#### [TASK]
Output the listing exactly, leaving nothing out.
═══ DATA PROVIDED ═══
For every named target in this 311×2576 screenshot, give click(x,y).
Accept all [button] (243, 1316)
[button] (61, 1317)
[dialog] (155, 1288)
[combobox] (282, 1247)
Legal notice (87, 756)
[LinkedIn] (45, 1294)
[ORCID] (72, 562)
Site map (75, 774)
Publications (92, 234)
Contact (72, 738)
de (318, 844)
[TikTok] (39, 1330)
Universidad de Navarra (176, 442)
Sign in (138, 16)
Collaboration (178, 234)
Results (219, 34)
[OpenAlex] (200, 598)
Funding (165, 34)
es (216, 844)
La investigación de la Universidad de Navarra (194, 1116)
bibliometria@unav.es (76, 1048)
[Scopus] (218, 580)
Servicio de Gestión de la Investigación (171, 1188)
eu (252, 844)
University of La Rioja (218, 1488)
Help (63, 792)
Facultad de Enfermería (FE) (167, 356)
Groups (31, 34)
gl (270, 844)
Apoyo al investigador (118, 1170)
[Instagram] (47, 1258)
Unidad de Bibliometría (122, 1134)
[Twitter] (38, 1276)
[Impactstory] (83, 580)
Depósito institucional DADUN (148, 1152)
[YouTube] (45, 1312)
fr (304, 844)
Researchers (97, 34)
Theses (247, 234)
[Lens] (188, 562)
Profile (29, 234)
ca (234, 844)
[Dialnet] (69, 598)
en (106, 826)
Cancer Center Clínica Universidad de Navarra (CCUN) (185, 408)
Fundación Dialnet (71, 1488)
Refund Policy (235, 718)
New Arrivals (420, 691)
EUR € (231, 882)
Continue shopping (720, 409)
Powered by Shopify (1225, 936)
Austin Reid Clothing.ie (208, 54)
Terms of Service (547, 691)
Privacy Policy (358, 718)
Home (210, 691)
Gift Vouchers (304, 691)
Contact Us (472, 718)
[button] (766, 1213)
═══
#### [TASK ANSWER]
For every named target in this 311×2576 screenshot, give click(x,y).
Accept all [button] (243, 1316)
[button] (61, 1317)
[dialog] (155, 1288)
[combobox] (282, 1247)
Legal notice (87, 756)
[LinkedIn] (45, 1294)
[ORCID] (72, 562)
Site map (75, 774)
Publications (92, 234)
Contact (72, 738)
de (318, 844)
[TikTok] (39, 1330)
Universidad de Navarra (176, 442)
Sign in (138, 16)
Collaboration (178, 234)
Results (219, 34)
[OpenAlex] (200, 598)
Funding (165, 34)
es (216, 844)
La investigación de la Universidad de Navarra (194, 1116)
bibliometria@unav.es (76, 1048)
[Scopus] (218, 580)
Servicio de Gestión de la Investigación (171, 1188)
eu (252, 844)
University of La Rioja (218, 1488)
Help (63, 792)
Facultad de Enfermería (FE) (167, 356)
Groups (31, 34)
gl (270, 844)
Apoyo al investigador (118, 1170)
[Instagram] (47, 1258)
Unidad de Bibliometría (122, 1134)
[Twitter] (38, 1276)
[Impactstory] (83, 580)
Depósito institucional DADUN (148, 1152)
[YouTube] (45, 1312)
fr (304, 844)
Researchers (97, 34)
Theses (247, 234)
[Lens] (188, 562)
Profile (29, 234)
ca (234, 844)
[Dialnet] (69, 598)
en (106, 826)
Cancer Center Clínica Universidad de Navarra (CCUN) (185, 408)
Fundación Dialnet (71, 1488)
Refund Policy (235, 718)
New Arrivals (420, 691)
EUR € (231, 882)
Continue shopping (720, 409)
Powered by Shopify (1225, 936)
Austin Reid Clothing.ie (208, 54)
Terms of Service (547, 691)
Privacy Policy (358, 718)
Home (210, 691)
Gift Vouchers (304, 691)
Contact Us (472, 718)
[button] (766, 1213)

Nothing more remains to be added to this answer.